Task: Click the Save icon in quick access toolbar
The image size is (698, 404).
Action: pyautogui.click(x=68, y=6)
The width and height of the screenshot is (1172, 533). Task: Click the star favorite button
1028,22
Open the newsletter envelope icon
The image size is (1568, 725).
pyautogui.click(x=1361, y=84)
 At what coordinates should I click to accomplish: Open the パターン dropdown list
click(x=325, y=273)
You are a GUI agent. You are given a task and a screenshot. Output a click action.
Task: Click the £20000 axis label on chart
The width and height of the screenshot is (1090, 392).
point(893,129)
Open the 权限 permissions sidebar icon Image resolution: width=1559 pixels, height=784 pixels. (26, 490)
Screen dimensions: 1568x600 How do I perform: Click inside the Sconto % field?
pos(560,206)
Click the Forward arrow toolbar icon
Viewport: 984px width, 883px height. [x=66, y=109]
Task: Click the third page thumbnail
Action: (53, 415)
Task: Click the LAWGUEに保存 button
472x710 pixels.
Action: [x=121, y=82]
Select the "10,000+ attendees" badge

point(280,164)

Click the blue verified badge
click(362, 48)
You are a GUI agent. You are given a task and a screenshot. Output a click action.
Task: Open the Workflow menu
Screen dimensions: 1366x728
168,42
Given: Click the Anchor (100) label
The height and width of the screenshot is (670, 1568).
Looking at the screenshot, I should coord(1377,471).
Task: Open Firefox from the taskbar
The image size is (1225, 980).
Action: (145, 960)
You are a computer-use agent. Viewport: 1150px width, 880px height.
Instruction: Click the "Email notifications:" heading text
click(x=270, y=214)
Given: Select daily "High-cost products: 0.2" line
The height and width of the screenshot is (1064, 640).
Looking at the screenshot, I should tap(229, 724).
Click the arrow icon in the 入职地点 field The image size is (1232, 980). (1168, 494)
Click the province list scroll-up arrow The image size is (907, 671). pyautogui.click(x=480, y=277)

===============

**Assignment**
Your task is to restate the material above word for word.

**Solution to this task**
Task: Click the Save icon in quick access toolbar
The image size is (698, 404).
Action: pyautogui.click(x=68, y=6)
The width and height of the screenshot is (1172, 533). Task: Click the star favorite button
1028,22
Open the newsletter envelope icon
The image size is (1568, 725).
pyautogui.click(x=1361, y=84)
 At what coordinates should I click to accomplish: Open the パターン dropdown list
click(x=325, y=273)
You are a GUI agent. You are given a task and a screenshot. Output a click action.
Task: Click the £20000 axis label on chart
The width and height of the screenshot is (1090, 392).
point(893,129)
Open the 权限 permissions sidebar icon Image resolution: width=1559 pixels, height=784 pixels. (26, 490)
Screen dimensions: 1568x600 How do I perform: Click inside the Sconto % field?
pos(560,206)
Click the Forward arrow toolbar icon
Viewport: 984px width, 883px height. [x=66, y=109]
Task: Click the third page thumbnail
Action: (53, 415)
Task: Click the LAWGUEに保存 button
472x710 pixels.
Action: [x=121, y=82]
Select the "10,000+ attendees" badge

point(280,164)

Click the blue verified badge
click(362, 48)
You are a GUI agent. You are given a task and a screenshot. Output a click action.
Task: Open the Workflow menu
Screen dimensions: 1366x728
168,42
Given: Click the Anchor (100) label
The height and width of the screenshot is (670, 1568).
Looking at the screenshot, I should coord(1377,471).
Task: Open Firefox from the taskbar
The image size is (1225, 980).
Action: (145, 960)
You are a computer-use agent. Viewport: 1150px width, 880px height.
Instruction: Click the "Email notifications:" heading text
click(x=270, y=214)
Given: Select daily "High-cost products: 0.2" line
The height and width of the screenshot is (1064, 640).
Looking at the screenshot, I should tap(229, 724).
Click the arrow icon in the 入职地点 field The image size is (1232, 980). (1168, 494)
Click the province list scroll-up arrow The image size is (907, 671). pyautogui.click(x=480, y=277)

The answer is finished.